24. «The Ashes of Around Twenty-Three Strangers» («Las cenizas de aproximadamente veintitrés extraños») de Jeremy Pakert Burke. Una narración un poco sin sentido con una trama que no cuaja. Habla de un mundo postapocalíptico, pero bien raro, es una especie de realidad alternativa donde hay dioses que hacen que todas las nubes de lluvia estén ahora dentro de las casas, la lluvia las inunda y las destroza, matando a sus habitantes, o, por lo menos, haciendo que abandonen el lugar después de salvar lo que pueden. El cuento habla de una chava que se dedica a saquear lo que pueda y recordar a su hermano, que se volvió fanático y defendía las lluvias interiores, hasta que le tocó a su casa y murió. Está tan disperso que termina de forma confusa y sin concluir nada. ¿Se trataba de describir las inundaciones?, ¿a la chava saqueadora, a su hermano fanático? **

25. «Placed Into Abyss (Mise en Abyse)» («Colocado en el abismo (Mise en Abyse)») de Rachel Swirsky. Un cuento que a primera vista parece bastante confuso, con una trama simplona y cursi. En una segunda lectura se revela como una trama simplona y cursi, pero con una narrativa compleja: acaba de morir la matriarca de una familia, así que todos se reunen ahí para limpiar y escombrar. Algunos diálogos y actitudes muestran que la familia es disfuncional, y el personaje principal del cuento tiene flasbacks que lo demuestran claramente, es sólo que algunos hechos, diálogos y hasta recuerdos pertenecen a otro universo, a otra realidad paralela.
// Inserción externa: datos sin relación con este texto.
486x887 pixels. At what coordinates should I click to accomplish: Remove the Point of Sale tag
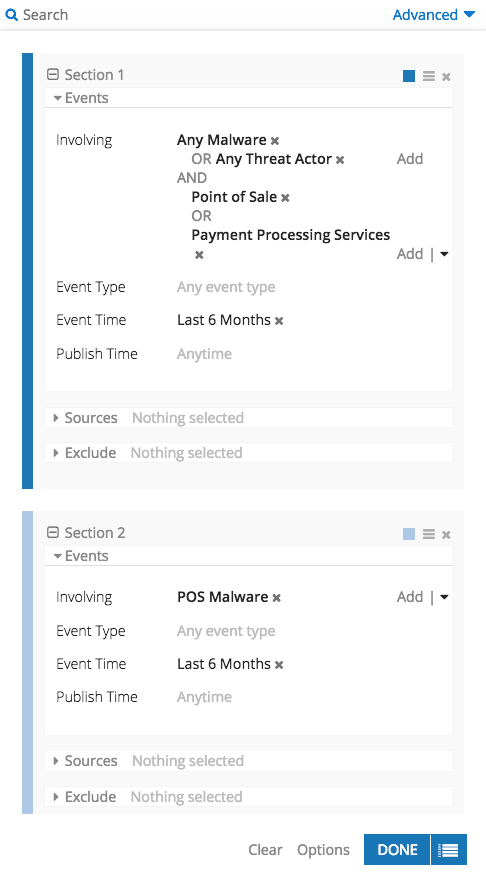(x=286, y=198)
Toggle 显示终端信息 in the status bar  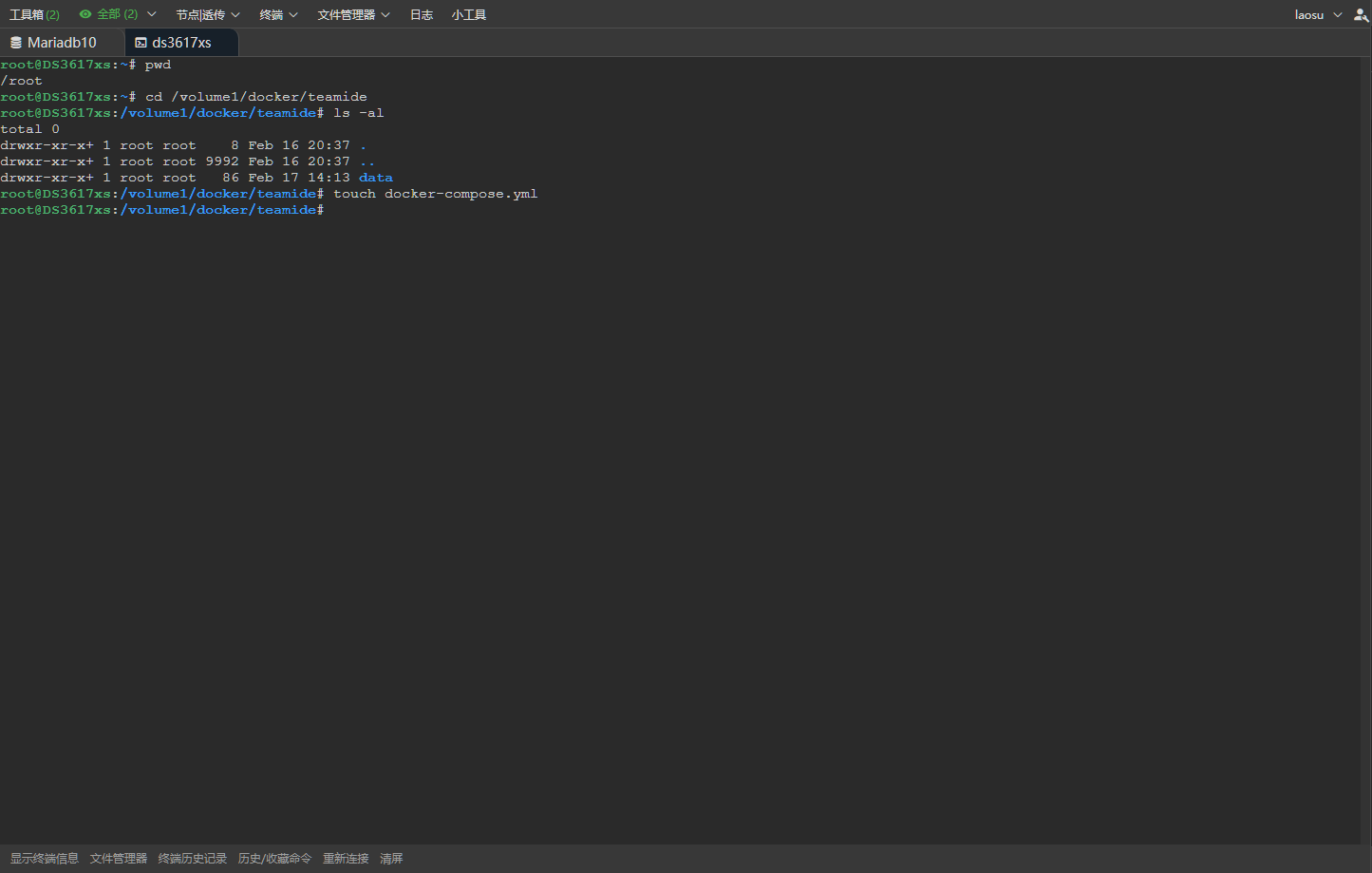tap(44, 858)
Confusión cuántica, pero al final la trama es simplona y cursi. ***

26. «City of Red Midnight: A Hikayat» («Ciudad de la medianoche roja: un hikayat») de Usman T. Malik. Cuento de una fantasía mágica, llena de personajes extraños, djinns, hechiceros, reinas, ladrones y sacerdotes, al mejor estilo de “Las mil y una noches”, solamente que con la extensión de un cuento y situado en Lahore, Pakistán. *****

27. «The Little Witch» («La pequeña bruja») de M. Rickert. Parece agradable y prometedor, al principio: una mujer, ya entrada en años, solitaria y abandonada conoce a una niña vestida de bruja la noche de Halloween, cuando los niños y adolescentes van a pedir dulces puerta a puerta con el famoso “trick or treat”. Al año siguiente la brujita regresa a su puerta, pero la mujer empieza a notar que nadie más se acerca y que la brujita no crece con los años, y que la mujer que la cuidaba al principio ha sido sustituida por una cabra. Poco a poco se van mostrando eventos y comportamientos cada vez más extraños, por ejemplo, que la brujita un día se aparece en la casa de la mujer, revive a su gato muerto y se queda a vivir ahí, lo que sigue causando eventos extraños y alarmantes a veces. Pero hasta ahí. El cuento nunca resuelve nada, ni llega a un clímax, ni a alguna conclusión ni nada. Cuento con un buen desarrollo pero muy mal resuelto. ***

28. «Judge Dee and the Limits of the Law» («El juez Dee y los límites de la ley») de Lavie Tidar. Con un título bastante desafortunado, pero una trama bastante original: es un cuento de vampiros, pero muy lejos de ser tradicional, el personaje principal es el vampiro juez Dee y su ayudante humano Jonathan. Entre vampiros también hay reglas (el propio juez Dee se encarga de aclararnos que no son leyes, dado que un vampiro siempre es culpable de algo). Obviamente que el asesinato y esclavitud de los humanos se considera normal, pero el asesinato entre vampiros se puede considerar como algo que se debe castigar, pero todo de acuerdo al buen juicio del juez que lo esté investigando. El caso que se presenta tiene una gran intención política entre la nobleza vampírica y, al parecer, ni siquiera lo cometió un vampiro. Por demás interesante y original. *****

29. «The Mysterious Study of Doctor Sex» («El misterioso estudio del doctor Sex») de Tamsyn Muir. Es un relato de misterio e investigación estilo Sherlock Holmes, solamente que con seres raros y grotescos en una ambientación gótica. Yo me lo imaginé como una historia de la serie “Merlina” (“Wednesday”). Este cuento aparece con el subtítulo “A Locked Tomb Story”, y en el colofón del cuento, donde se dan algunos datos de la autora, se nos informa que ya ha escrito una trilogía, llamada “Locked Tomb”. Este cuento parece extraído de ahí, por lo que uno se encuentra a la deriva, sin contexto. El cuento está muy bien, pero no se entiende sin todos los datos adicionales que deben estar en la novela. ****
Profile Image for Shomeret.
1,120 reviews256 followers
January 10, 2021
There was one story that I loved by Carolyn Ives Gilman called "Exile's End". It was a science fiction version of a story dealing with conflict over the ownership of an artifact. The conflict was between a museum and a people thought to be extinct. It could easily have been about an indigenous artifact on planet Earth, but Gilman heightened the conflict with an alien cultural imperative that increased the story's complexity.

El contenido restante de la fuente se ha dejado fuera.